# INSTRUCTIONS FOR THE TASK
Revise the lines running from the one that contains "Click the back navigation arrow button" down to the one that contains "point(300,28)", replacing "avatar" with "icon" and keeping everything else the same. Give back only those lines.

┌─ TASK INPUT

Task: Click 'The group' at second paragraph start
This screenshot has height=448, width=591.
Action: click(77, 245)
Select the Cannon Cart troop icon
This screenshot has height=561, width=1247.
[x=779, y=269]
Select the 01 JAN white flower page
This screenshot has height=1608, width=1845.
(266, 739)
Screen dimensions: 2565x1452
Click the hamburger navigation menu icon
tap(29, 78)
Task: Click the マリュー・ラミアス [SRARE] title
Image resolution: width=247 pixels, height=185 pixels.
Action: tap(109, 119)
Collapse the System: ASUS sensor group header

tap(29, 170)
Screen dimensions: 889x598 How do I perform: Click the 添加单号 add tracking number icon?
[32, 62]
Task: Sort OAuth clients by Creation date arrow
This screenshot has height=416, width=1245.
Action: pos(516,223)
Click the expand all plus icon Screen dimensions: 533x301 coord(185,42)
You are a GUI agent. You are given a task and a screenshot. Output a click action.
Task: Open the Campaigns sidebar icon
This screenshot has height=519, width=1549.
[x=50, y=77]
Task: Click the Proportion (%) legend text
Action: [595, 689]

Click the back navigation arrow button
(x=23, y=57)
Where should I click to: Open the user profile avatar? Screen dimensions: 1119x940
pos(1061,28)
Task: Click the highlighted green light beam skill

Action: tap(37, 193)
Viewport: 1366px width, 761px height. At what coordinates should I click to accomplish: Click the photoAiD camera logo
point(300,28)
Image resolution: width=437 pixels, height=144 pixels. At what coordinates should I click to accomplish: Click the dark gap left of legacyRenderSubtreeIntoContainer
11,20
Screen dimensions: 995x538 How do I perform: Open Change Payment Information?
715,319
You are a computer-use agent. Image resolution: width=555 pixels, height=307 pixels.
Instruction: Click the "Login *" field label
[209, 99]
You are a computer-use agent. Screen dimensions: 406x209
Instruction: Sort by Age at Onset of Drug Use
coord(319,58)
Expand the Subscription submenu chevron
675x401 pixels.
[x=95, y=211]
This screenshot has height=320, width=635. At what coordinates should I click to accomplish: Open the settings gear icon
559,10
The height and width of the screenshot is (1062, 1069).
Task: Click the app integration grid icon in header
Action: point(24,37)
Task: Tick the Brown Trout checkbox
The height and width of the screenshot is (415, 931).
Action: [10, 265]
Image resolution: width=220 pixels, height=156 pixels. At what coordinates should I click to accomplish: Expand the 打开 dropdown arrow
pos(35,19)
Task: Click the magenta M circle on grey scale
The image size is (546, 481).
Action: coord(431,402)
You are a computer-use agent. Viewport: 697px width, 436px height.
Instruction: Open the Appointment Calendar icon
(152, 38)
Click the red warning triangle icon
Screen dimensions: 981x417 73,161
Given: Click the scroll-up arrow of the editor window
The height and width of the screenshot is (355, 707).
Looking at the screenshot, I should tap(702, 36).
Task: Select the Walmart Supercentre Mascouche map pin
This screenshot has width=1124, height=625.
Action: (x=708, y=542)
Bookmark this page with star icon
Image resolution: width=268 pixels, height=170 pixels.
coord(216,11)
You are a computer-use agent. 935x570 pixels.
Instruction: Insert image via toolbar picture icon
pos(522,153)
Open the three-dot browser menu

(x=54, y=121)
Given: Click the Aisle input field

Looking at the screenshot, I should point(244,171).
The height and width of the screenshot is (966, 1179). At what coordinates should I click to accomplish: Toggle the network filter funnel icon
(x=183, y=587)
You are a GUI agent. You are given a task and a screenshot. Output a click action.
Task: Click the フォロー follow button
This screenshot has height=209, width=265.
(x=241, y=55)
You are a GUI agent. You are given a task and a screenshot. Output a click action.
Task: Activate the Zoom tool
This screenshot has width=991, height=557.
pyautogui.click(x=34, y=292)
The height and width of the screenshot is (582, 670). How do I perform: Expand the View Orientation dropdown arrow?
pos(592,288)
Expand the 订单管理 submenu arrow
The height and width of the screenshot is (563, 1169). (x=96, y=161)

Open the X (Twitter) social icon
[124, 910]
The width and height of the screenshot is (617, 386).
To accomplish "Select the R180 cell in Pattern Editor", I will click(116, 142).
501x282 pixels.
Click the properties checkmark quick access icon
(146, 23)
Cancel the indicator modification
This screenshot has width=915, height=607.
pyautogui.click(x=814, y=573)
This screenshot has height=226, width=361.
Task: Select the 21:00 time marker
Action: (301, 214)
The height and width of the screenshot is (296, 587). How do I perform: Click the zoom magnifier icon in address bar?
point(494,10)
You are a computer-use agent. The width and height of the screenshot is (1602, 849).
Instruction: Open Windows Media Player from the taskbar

└─

# THE SOLUTION
Click the back navigation arrow button
(x=23, y=57)
Where should I click to: Open the user profile icon? Screen dimensions: 1119x940
pos(1061,28)
Task: Click the highlighted green light beam skill

Action: tap(37, 193)
Viewport: 1366px width, 761px height. At what coordinates should I click to accomplish: Click the photoAiD camera logo
point(300,28)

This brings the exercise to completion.